START Given records

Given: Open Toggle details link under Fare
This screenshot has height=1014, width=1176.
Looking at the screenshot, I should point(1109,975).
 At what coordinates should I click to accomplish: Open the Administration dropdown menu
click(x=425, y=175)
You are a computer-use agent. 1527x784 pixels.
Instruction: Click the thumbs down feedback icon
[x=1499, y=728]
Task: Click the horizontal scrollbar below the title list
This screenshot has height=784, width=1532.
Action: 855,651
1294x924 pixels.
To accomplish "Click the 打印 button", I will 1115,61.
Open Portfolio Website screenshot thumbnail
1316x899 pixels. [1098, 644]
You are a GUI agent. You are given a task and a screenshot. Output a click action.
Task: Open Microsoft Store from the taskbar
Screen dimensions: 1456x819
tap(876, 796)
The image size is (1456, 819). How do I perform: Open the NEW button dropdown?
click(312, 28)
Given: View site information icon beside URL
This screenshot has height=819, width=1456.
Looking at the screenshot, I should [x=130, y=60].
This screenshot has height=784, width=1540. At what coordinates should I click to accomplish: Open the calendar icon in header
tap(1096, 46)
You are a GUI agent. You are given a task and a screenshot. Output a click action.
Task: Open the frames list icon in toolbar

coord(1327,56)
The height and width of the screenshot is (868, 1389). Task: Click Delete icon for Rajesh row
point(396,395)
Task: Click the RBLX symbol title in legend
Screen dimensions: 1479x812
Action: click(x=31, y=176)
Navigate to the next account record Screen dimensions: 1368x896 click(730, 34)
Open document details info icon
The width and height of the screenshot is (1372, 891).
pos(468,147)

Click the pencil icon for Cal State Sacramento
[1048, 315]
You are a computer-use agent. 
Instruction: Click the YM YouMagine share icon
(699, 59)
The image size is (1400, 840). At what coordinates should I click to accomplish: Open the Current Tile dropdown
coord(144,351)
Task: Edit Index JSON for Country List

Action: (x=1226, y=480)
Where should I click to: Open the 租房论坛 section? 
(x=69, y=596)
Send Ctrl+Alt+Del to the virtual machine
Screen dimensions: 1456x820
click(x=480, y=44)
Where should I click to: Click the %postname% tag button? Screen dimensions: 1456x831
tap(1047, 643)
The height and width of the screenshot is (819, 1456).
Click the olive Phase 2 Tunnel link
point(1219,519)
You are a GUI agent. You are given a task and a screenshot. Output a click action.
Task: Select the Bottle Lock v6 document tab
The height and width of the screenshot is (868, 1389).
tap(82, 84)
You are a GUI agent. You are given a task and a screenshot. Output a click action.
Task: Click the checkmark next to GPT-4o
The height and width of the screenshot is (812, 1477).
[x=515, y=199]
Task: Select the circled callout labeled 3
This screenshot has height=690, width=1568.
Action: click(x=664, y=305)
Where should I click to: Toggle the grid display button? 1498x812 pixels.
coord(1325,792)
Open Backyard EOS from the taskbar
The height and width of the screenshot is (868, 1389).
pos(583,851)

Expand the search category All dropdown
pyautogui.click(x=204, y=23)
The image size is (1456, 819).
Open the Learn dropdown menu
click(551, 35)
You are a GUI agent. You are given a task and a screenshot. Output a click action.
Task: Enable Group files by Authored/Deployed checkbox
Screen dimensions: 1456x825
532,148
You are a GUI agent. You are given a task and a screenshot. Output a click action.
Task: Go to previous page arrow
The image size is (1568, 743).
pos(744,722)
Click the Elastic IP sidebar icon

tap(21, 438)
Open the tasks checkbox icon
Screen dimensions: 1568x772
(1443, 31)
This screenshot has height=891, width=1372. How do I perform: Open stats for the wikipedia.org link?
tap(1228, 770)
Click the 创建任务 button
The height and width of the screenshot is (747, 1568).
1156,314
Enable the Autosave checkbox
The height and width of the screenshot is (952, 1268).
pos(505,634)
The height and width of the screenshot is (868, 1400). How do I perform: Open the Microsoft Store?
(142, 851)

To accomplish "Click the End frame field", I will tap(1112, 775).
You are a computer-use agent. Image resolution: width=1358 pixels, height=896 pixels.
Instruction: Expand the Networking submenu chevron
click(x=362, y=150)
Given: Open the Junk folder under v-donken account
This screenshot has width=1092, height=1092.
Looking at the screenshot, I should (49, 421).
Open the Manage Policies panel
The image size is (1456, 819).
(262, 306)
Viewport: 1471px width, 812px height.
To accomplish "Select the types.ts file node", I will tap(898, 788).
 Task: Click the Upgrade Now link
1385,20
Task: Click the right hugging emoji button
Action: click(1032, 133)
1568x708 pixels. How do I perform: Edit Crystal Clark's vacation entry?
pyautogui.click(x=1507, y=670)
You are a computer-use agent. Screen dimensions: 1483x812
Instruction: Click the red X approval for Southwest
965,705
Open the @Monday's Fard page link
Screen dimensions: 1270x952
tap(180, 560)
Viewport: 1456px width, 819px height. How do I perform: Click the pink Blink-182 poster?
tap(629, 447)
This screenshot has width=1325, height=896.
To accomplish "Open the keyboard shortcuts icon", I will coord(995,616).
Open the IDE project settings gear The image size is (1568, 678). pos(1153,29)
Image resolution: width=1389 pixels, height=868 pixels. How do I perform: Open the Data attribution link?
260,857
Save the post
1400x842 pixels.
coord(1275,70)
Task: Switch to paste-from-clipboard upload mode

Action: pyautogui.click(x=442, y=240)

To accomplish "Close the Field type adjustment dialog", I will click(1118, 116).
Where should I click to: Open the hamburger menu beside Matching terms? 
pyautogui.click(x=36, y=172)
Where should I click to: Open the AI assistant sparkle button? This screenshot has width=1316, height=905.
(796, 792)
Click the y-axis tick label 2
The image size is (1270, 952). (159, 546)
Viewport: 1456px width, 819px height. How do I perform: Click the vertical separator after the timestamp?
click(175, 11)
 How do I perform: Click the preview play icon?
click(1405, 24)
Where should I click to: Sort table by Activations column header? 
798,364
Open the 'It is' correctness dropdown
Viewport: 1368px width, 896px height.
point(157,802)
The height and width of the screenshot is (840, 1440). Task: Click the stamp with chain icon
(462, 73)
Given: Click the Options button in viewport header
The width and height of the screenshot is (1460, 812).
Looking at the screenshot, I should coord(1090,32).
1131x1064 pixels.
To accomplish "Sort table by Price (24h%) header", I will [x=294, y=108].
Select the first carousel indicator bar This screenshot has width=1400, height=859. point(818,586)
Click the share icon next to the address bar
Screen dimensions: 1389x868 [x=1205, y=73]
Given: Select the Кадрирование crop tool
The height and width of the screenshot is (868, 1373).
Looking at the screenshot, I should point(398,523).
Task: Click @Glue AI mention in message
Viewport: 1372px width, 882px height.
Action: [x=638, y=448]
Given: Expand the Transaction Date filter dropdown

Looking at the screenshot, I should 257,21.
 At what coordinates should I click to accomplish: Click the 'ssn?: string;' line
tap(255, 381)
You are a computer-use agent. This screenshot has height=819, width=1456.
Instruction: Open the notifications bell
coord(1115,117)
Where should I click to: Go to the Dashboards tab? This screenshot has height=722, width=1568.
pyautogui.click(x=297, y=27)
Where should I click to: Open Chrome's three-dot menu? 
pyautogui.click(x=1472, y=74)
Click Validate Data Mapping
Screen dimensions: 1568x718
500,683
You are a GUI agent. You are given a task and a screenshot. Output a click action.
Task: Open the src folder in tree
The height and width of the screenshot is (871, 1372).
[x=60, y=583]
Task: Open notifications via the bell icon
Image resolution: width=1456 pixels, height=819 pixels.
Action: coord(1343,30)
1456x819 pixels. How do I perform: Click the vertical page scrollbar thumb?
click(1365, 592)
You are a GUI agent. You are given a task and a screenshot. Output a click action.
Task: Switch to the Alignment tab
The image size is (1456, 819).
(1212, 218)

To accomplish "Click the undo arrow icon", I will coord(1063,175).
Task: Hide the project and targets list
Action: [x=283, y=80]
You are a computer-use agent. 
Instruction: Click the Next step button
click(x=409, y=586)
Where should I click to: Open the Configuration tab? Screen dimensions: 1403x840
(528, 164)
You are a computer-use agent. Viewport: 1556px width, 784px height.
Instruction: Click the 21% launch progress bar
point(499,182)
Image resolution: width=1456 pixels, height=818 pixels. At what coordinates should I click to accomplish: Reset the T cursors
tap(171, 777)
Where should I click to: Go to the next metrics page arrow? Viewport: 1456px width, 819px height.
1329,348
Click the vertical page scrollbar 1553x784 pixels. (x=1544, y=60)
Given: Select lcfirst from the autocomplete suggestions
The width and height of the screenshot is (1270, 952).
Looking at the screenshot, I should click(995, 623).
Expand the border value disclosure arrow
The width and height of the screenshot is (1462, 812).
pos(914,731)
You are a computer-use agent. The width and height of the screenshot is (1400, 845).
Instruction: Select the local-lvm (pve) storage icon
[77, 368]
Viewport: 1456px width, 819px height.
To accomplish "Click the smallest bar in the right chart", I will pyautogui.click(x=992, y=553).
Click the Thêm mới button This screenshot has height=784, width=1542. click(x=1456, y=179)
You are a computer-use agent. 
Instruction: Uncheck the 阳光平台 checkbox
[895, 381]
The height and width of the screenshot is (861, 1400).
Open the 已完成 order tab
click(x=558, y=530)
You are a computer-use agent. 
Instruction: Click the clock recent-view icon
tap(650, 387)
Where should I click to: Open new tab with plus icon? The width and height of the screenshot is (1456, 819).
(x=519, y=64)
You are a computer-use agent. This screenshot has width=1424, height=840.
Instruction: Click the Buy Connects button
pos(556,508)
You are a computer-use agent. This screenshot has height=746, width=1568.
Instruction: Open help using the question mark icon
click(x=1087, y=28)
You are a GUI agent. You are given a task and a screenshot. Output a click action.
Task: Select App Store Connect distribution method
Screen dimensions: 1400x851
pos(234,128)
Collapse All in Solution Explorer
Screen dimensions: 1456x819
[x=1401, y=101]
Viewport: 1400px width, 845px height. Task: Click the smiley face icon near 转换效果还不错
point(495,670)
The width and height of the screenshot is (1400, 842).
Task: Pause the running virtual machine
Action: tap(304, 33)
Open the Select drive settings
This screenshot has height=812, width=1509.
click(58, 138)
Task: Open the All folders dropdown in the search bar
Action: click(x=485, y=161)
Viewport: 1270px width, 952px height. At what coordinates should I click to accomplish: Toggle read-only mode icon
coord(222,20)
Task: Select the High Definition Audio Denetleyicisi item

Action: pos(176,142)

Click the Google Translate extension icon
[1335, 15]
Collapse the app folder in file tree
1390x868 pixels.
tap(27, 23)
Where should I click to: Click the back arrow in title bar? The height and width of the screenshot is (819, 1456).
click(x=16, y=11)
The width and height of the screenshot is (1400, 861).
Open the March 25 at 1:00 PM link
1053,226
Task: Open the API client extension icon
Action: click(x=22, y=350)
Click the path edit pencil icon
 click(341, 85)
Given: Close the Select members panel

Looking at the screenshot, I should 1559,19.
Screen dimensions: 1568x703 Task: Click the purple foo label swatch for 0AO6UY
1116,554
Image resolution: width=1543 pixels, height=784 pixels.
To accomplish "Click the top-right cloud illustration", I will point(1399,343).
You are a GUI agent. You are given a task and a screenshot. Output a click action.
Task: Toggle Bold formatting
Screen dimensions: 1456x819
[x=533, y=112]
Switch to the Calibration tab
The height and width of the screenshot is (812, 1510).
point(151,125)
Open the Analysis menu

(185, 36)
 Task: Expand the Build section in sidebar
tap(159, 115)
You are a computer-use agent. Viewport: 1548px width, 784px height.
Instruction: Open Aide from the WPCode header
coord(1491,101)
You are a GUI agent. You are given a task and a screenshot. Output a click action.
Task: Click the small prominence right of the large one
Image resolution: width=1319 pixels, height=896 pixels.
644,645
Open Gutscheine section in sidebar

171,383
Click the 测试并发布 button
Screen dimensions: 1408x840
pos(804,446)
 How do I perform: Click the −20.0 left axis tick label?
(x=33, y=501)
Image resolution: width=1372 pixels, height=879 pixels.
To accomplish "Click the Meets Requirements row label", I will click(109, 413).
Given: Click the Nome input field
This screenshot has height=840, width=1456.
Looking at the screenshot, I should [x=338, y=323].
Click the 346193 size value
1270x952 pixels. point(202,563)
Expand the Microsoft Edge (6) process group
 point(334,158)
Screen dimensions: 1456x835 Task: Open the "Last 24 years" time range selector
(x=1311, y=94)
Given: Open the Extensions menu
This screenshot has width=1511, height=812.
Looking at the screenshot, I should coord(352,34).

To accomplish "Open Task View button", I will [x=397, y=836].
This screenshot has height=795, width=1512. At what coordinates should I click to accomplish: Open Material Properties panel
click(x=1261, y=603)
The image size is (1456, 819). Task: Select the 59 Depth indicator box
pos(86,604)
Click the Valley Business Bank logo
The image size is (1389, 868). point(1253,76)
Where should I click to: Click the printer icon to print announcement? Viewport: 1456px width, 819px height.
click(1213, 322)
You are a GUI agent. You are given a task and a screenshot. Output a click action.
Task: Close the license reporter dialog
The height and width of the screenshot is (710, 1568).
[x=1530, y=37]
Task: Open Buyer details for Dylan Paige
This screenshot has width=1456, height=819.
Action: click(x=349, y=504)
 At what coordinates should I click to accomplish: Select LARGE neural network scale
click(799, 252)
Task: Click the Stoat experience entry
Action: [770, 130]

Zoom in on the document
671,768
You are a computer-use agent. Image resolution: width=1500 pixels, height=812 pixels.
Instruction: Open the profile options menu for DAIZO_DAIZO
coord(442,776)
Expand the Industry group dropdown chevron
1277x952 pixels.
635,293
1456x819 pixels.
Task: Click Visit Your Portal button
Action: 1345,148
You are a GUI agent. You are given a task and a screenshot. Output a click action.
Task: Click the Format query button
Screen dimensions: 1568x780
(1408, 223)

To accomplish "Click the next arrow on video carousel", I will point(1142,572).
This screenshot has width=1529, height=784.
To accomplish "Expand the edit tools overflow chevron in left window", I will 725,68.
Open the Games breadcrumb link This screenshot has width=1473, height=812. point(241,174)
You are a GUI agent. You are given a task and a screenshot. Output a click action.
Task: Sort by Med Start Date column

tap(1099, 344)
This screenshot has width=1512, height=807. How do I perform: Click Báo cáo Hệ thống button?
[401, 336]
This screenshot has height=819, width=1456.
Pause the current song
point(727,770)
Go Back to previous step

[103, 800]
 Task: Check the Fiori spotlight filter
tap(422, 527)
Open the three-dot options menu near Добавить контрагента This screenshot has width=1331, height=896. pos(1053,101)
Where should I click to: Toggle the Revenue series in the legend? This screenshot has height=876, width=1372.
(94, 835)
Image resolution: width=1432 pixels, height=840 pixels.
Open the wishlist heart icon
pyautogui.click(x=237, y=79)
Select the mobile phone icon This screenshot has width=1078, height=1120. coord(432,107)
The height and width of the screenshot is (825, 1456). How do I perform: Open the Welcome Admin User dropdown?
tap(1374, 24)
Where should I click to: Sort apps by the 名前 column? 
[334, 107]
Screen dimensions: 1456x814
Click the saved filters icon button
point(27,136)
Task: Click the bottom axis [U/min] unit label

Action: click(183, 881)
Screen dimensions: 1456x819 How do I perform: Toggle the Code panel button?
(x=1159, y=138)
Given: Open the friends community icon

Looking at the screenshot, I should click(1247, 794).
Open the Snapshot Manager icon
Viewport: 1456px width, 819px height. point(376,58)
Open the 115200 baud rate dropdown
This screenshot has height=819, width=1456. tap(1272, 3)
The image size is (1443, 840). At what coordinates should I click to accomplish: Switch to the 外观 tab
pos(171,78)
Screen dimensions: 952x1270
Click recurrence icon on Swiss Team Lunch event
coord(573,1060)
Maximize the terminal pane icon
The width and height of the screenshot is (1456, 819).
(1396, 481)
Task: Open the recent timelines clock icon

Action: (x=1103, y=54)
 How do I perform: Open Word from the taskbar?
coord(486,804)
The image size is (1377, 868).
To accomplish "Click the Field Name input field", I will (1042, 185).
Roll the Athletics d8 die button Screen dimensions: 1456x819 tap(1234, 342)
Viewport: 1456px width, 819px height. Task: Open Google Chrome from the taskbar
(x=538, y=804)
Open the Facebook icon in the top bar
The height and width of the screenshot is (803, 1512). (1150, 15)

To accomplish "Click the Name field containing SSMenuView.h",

END Given records

* _Task item_
Establish how many lines of the material above hold the word "carousel". Nothing but the count should be returned.

* _Result of this exercise_
2